Supreme Court Should Tell Courts to Stay Out of Global Warming Cases

The Supreme Court is finally starting to put some interesting non-First Amendment cases on this term’s docket.

Today, the Court agreed to review American Electric Power Co., Inc. v. Connecticut, in which eight states, some non-profits, and New York City are suing a number of energy companies and utilities for harms they allegedly caused by contributing to global warming.  This is the third major lawsuit to push global warming into the courts (another being Comer v. Murphy Oil USA, in which Cato also filed a brief).  It’s America, after all, where we sue to solve our problems – even apparently, taking to court the proverbial butterfly that caused a tsunami.
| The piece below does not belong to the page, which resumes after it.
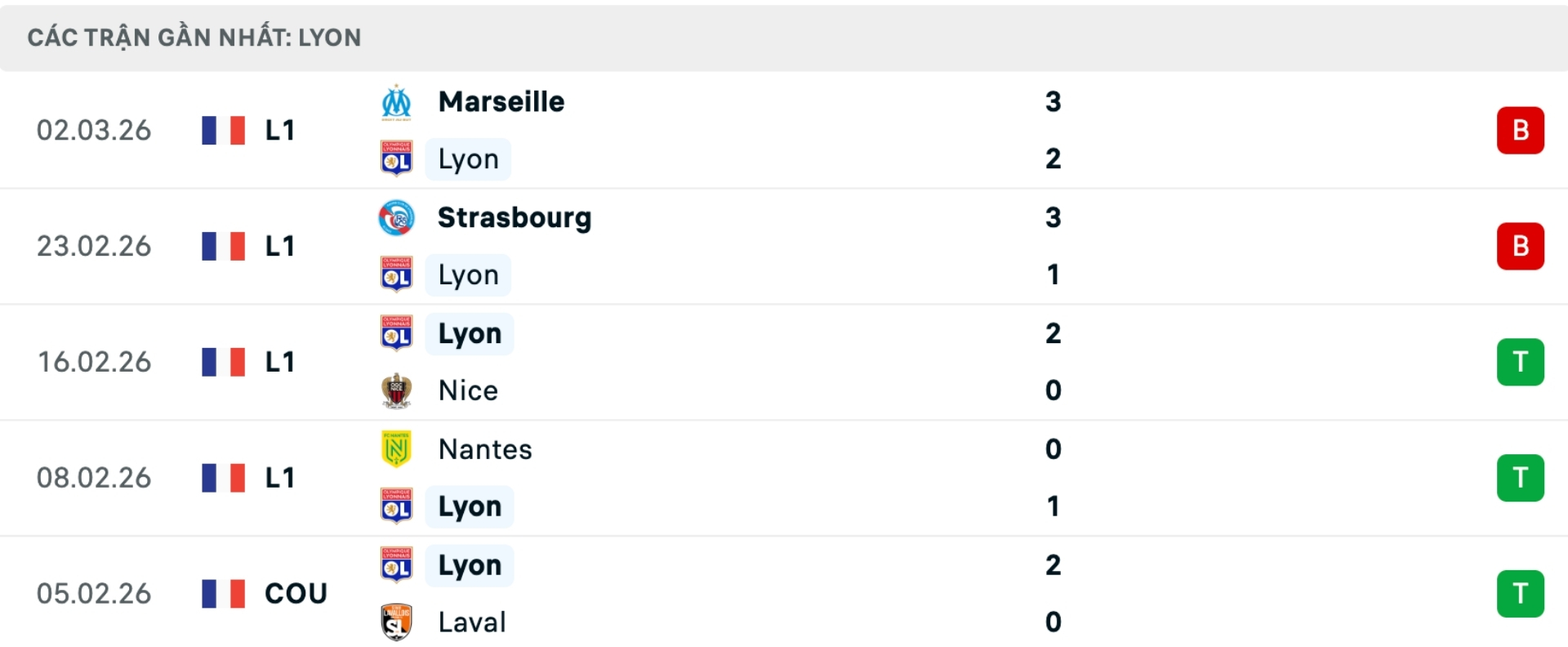Click the Nantes club badge
The height and width of the screenshot is (647, 1568).
[397, 448]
Mind you, you can sue your neighbor for leaking toxic water onto your land. Courts are well positioned to adjudicate such disputes because they involve only two parties and have limited (if any) effects on others. But it is a different case when, using the same legal theory by which Jones sues Smith for his toxic dumping (called “nuisance”), plaintiffs selectively sue a few targeted defendants for a (quite literally) global problem.  As I discussed with reference to a previous such case, global warming is the type of issue that should be decided by the political branches. The Second Circuit ruled, however, that this suit could go forward. (Justice Sotomayor was involved in the case at that stage and so will be recused going forward.)  
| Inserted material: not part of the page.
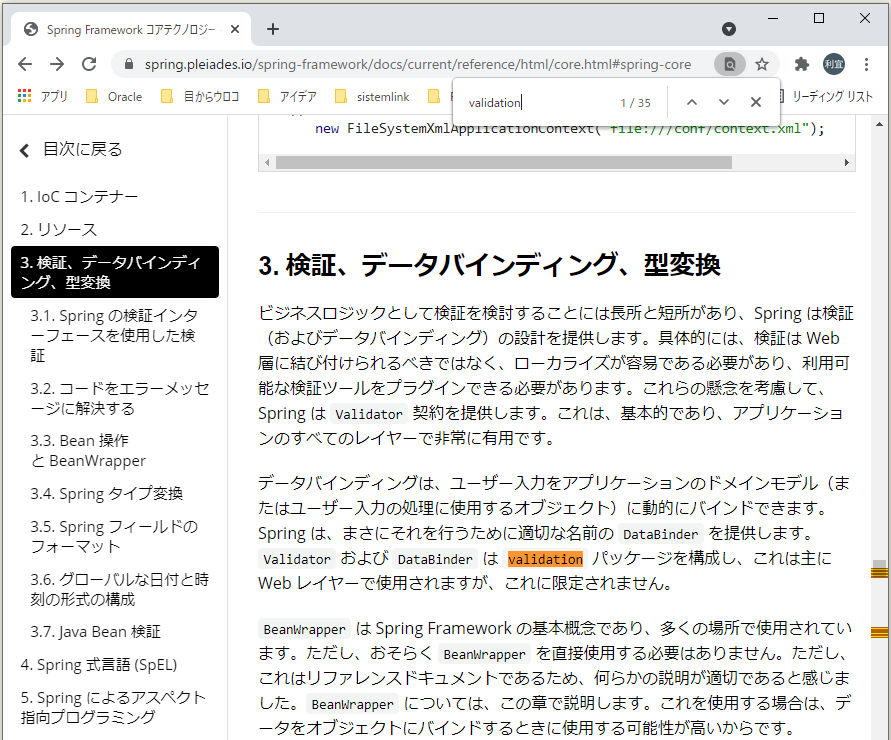Image resolution: width=891 pixels, height=740 pixels.
Task: Navigate forward using the forward arrow
Action: tap(55, 63)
The Supreme Court has always recognized that not all problems can or should be solved in the courtroom. Thus, the issue in AEP v. Connecticut – which the Court will now decide – is whether the states meet the legal requirements necessary to have their suit heard in court, what lawyers call “standing.” Historically, issues of policy have been decided by the legislative and executive branches while “cases and controversies” have been decided by courts. Therefore, when litigants have asked courts determine matters of broad-ranging policy, the Court has often termed the cases “political questions” and dismissed them. The reasoning is that, not only do unelected courts lack the political authority to determine such questions, they also lack any meaningful standards by which the case could be decided (called “justiciability”).

Indeed, even if the plaintiffs can demonstrate causation, it is unconstitutional for courts to make complex policy decisions — and this is true regardless of the science regarding global warming. Just as it’s unconstitutional for a legislature to pass a statute punishing a particular person (bill of attainder), it’s unconstitutional — under the “political question doctrine” — for courts to determine wide-ranging policies in which numerous considerations must be weighed against each other in anything but a bilateral way.  

We pointed out in our brief supporting the defendants’ request for Supreme Court review – and will again in the brief we plan to file at this next stage – that resolving this case while avoiding those comprehensive and far-reaching implications is impossible and that the Constitution prohibits the judicial usurpation of roles assigned to the other, co-equal branches of government.   After all, global warming is a global problem purportedly caused by innumerable actors, ranging from cows to Camrys. This fact not only underscores the political nature of the question, but it has constitutional significance: In order to sue someone, your injury must be “fairly traceable” to the defendant’s actions. Suits based on “butterfly effect” reasoning should not be allowed to move forward.

Perhaps surprisingly, the federal government –which is involved because one of the defendants is the Tennessee Valley Authority – agrees with Cato . The administration aptly played its role in our constitutional system by asserting that global warming policy was a matter for the executive and legislative branches to resolve, not the judiciary. 

Hmmm, Cato and Obama on the same side in a global warming dispute… but I still won’t be holding my breath awaiting an invite to the White House Christmas party.